--- Begin SOURCE DATA ---
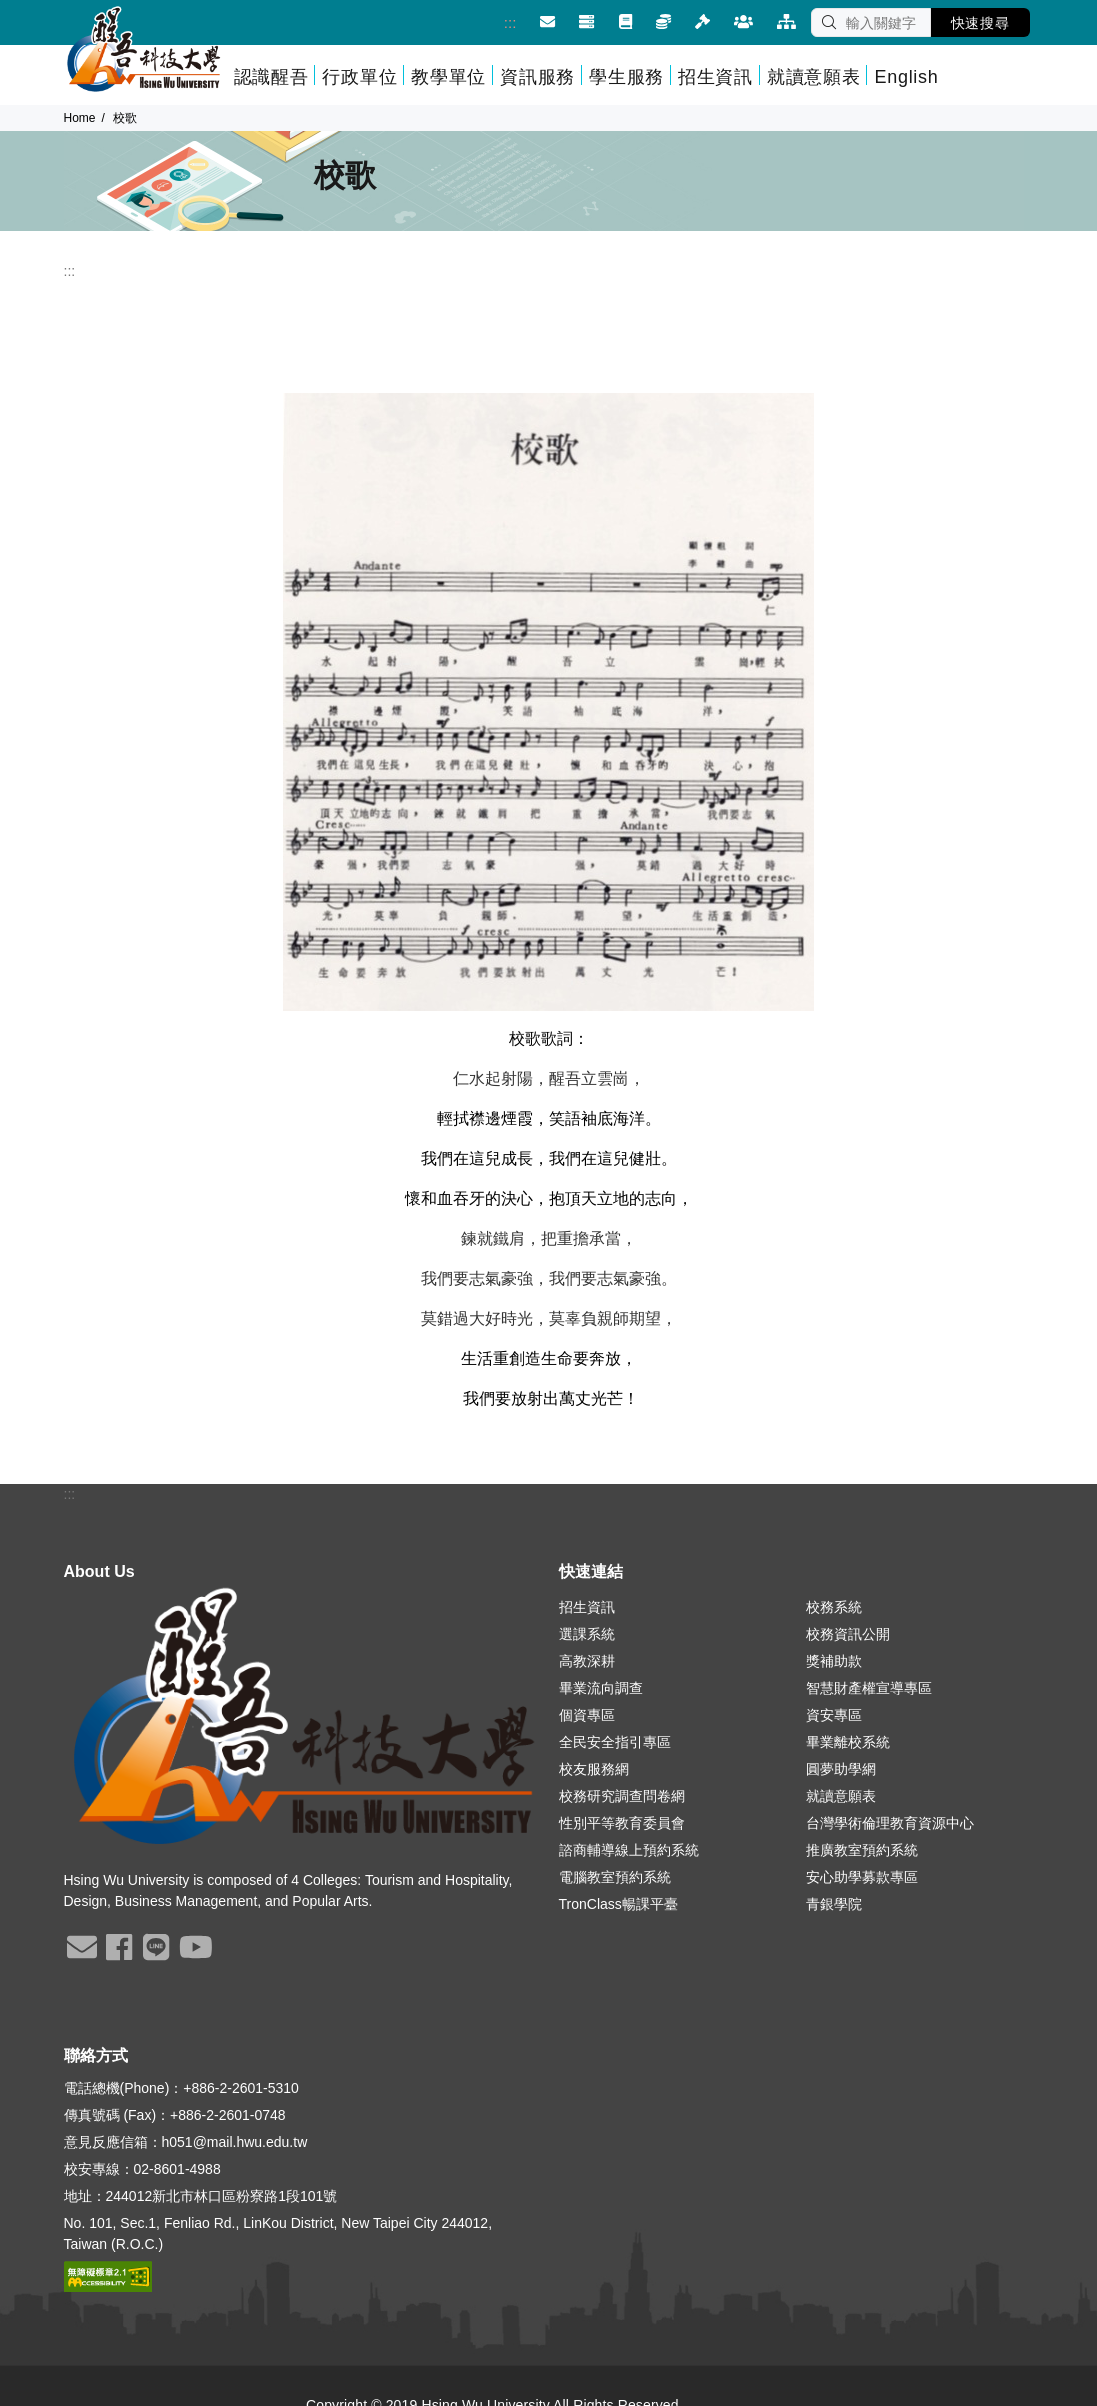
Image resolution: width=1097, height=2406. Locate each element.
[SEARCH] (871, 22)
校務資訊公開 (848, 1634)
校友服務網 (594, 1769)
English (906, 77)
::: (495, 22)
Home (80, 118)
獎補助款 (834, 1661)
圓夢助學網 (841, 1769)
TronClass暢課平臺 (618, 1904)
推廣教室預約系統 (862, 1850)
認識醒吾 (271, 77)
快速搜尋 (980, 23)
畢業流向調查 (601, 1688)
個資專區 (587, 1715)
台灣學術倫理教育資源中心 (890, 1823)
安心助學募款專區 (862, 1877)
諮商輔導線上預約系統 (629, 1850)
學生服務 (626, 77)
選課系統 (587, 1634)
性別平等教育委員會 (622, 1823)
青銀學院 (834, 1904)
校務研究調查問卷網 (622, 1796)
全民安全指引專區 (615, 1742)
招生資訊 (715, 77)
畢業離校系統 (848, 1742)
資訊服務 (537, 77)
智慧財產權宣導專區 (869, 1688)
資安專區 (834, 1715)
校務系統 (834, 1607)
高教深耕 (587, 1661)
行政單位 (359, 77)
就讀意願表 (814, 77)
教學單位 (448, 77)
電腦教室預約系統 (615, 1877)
--- End SOURCE DATA ---
--- Begin SOURCE DATA ---
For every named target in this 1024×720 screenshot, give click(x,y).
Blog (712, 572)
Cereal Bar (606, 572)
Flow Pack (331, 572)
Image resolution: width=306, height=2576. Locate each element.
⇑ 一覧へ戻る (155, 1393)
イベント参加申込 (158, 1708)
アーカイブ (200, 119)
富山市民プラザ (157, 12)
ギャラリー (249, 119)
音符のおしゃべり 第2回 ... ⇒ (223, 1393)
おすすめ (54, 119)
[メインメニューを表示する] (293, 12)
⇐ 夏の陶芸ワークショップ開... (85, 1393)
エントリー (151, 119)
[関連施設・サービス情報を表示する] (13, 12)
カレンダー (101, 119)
--- End SOURCE DATA ---
--- Begin SOURCE DATA ---
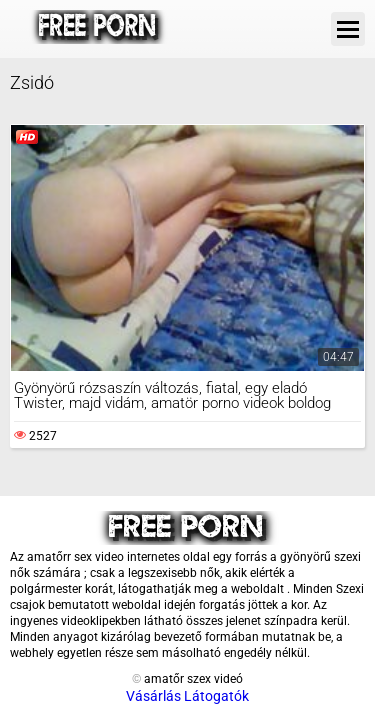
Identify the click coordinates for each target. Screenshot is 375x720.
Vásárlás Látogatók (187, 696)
--- End SOURCE DATA ---
#### [TASK DIRECTIONS]
Can you give the lines again, starting at the one containing "校友服務網 (594, 1769)" and ending at the one containing "全民安全指引專區 (615, 1742)", with "Home" renamed to "首頁" and everything else unchanged?

#### [EXPECTED OUTPUT]
校友服務網 (594, 1769)
English (906, 77)
::: (495, 22)
首頁 (80, 118)
獎補助款 (834, 1661)
圓夢助學網 (841, 1769)
TronClass暢課平臺 (618, 1904)
推廣教室預約系統 (862, 1850)
認識醒吾 (271, 77)
快速搜尋 (980, 23)
畢業流向調查 (601, 1688)
個資專區 (587, 1715)
台灣學術倫理教育資源中心 (890, 1823)
安心助學募款專區 (862, 1877)
諮商輔導線上預約系統 (629, 1850)
學生服務 (626, 77)
選課系統 (587, 1634)
性別平等教育委員會 (622, 1823)
青銀學院 (834, 1904)
校務研究調查問卷網 (622, 1796)
全民安全指引專區 (615, 1742)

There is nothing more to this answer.